Ultimately, some technology companies are actually combining the different types of communication strategies that we have detailed as they are now relying on collaborative innovation. They are not only using their own innovation teams but they are also working with a network of structured partners as the same time as they are tapping on the creativity of outside creative individuals or organizations, whilst they are promoting their brand and they are expanding globally.

Google provides a typical example of such an inclusive communication strategy. For instance Google has its own internal collaboration of software developers who work to improve its search engine and develop other offerings. Those new services are made available to consumers in beta-test format in order to have their feed-back and suggestion for improvements or even the development of additional features. In 2010, using a push communication approach, Google has launched a website called Demo Slam to demonstrate the technology of Google Products into new contexts. But, as the main source of revenues for Google is coming from its targeted advertising placement, Google also collaborate with its main partners—the advertising agencies, advertisers and research firms—to find out innovative ways to gain the attention of consumers. It has also launched in 2012 the “Google Apps Developer Challenge” where entrants can submit an application that showcases innovation, relevance to their target audience, and creativity with regard to use of Google products or services (Google 2012). But Google relies also on crowdsourcing for innovation with special projects, such as its “Project 10 to the 100,” which presented a problem to the virtual world via Google and screened the ideas to fund solutions.

We have analyzed how the open collaborative innovation process has redefined the communication of technology companies towards the outside. This does not come automatically and requires an effective management because collaborative innovation is redesigning completely the flows of information—and power—inside the company, as the innovation team is no longer the only source of input. Today many innovation teams understand the value of collaboration, at least in a large majority technology firms. However, a more pressing challenge is making the rest of the company fully understand and engage into collaborative innovation so that all employees may fully support open innovation and benefit from it. This is an important condition for innovative companies if they want to increase their absorptive capacity of external information (Cohen and Levinthal 1990) with collaborative innovation.

This often requires changing the employees’ mindset and behaviors through an effective internal communication which is aligning innovation to strategy and is rising above organizational silos. The most important is to promote collaborative innovation with ongoing communication to reach, tell, and support people to participate; then it is equally important to sustain the momentum with continuing messages about successes, current actions, platform improvement or other innovation initiatives (Lindegaard 2012).

Ultimately collaborative communication leads to the emergence of a new category of managers, the “network orchestrators” (Fung et al. 2007) who are able to deal with a large diversity of contributors.

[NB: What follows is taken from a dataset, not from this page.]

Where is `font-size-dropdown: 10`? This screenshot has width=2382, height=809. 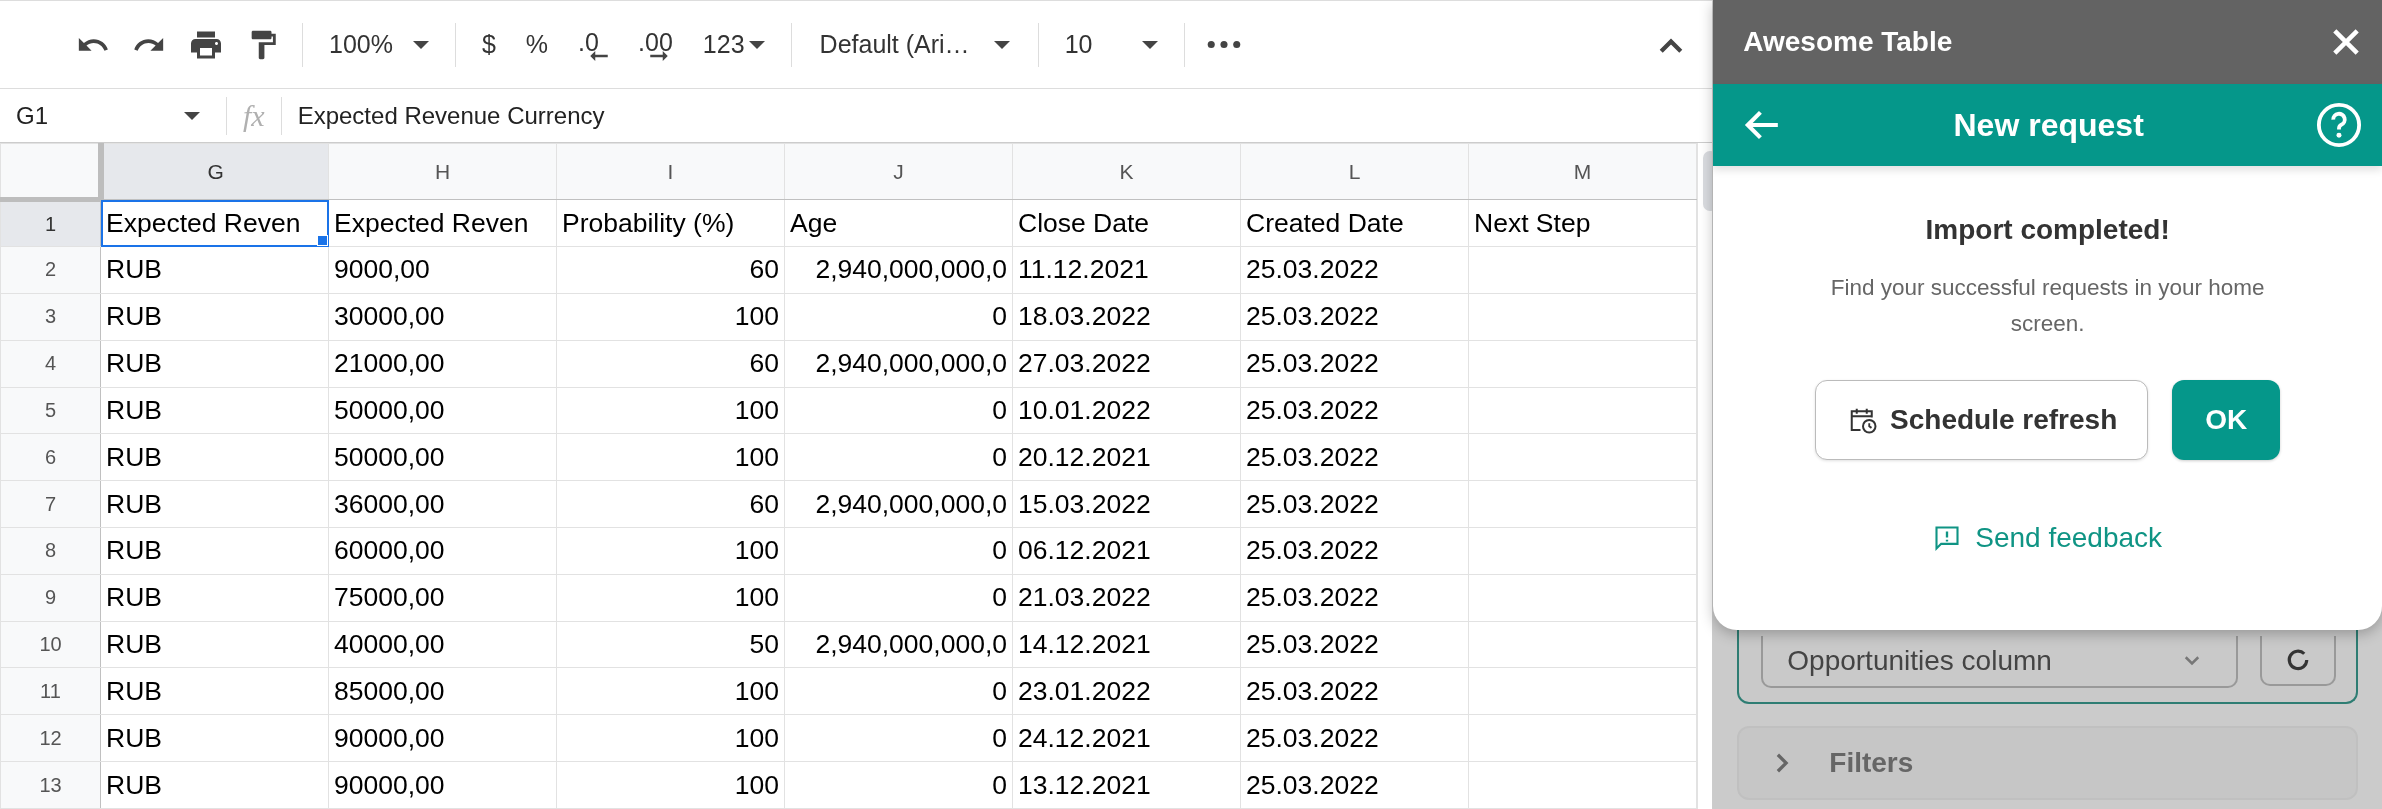 font-size-dropdown: 10 is located at coordinates (1112, 44). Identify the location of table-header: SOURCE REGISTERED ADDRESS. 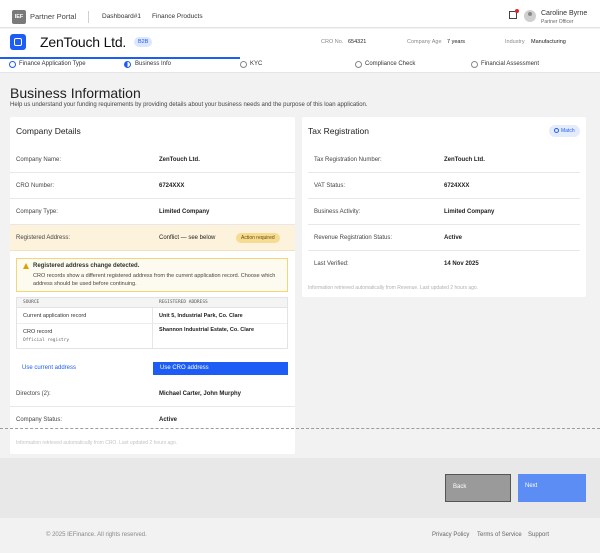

They have to develop a specific set of management skill, because their role is not the same as managing internal collaboration; it requires a more fluid approach with a network centric perspective and not only a firm centric or a market centric viewpoint (Thomas and Wind 2013). In any case, network orchestrators must have considerable communication skills and they must be able to communicate clearly, simply, effectively, and consistently with all innovation partners in order to find them and then to keep them motivated and engaged. As an increasing number of companies in various industries are opening their innovation out, one key lesson they can learn from successful innovative technology firms is that communication is an indispensable key success factor to achieve an effective collaborative innovation.